What to produce
Would you copy each line of the records that includes the word "Disable"?

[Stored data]
BEGIN

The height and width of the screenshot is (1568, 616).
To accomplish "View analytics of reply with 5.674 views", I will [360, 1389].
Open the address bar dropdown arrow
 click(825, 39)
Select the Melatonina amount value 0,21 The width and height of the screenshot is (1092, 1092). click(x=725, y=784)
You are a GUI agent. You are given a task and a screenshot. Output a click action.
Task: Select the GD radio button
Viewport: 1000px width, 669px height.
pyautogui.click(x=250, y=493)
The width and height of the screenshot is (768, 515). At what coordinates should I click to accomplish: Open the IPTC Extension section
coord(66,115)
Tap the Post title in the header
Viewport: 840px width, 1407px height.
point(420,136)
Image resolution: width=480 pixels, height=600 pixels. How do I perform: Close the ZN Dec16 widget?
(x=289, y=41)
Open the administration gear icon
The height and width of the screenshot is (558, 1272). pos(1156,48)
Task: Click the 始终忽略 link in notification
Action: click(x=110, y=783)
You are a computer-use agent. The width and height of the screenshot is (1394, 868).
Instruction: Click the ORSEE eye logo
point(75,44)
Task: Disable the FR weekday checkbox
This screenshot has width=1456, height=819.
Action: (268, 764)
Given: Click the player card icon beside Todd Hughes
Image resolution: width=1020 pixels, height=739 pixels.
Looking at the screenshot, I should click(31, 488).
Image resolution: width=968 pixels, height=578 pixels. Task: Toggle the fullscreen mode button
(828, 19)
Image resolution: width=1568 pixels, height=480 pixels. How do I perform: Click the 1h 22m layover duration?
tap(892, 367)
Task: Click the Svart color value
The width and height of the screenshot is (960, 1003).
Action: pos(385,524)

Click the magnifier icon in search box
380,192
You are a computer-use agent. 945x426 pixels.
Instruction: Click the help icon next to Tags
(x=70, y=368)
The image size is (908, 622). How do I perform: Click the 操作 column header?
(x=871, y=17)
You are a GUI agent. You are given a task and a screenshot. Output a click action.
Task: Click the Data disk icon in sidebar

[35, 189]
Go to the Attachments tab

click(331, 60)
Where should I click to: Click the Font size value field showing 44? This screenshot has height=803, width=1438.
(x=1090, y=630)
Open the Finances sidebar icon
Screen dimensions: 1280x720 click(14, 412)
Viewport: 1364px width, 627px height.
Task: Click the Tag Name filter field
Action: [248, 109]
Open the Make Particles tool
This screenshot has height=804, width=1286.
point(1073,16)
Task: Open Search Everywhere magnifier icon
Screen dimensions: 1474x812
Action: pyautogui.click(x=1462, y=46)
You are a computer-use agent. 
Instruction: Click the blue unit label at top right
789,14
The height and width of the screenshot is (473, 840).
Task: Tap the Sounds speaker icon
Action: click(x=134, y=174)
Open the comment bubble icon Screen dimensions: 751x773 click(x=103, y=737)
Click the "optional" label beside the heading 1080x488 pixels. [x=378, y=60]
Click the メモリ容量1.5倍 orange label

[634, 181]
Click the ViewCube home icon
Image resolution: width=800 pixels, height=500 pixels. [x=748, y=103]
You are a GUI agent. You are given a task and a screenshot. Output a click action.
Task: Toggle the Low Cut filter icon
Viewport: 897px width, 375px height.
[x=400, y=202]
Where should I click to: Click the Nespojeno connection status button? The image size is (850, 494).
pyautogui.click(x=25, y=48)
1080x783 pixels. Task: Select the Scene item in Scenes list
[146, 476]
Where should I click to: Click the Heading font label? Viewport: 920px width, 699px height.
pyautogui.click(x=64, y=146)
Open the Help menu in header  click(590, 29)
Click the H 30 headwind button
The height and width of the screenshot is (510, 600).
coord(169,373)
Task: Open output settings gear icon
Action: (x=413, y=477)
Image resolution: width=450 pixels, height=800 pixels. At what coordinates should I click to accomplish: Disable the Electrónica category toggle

END

Your solution
Task: Disable the FR weekday checkbox
Image resolution: width=450 pixels, height=800 pixels. At what coordinates should I click to accomplish: Disable the Electrónica category toggle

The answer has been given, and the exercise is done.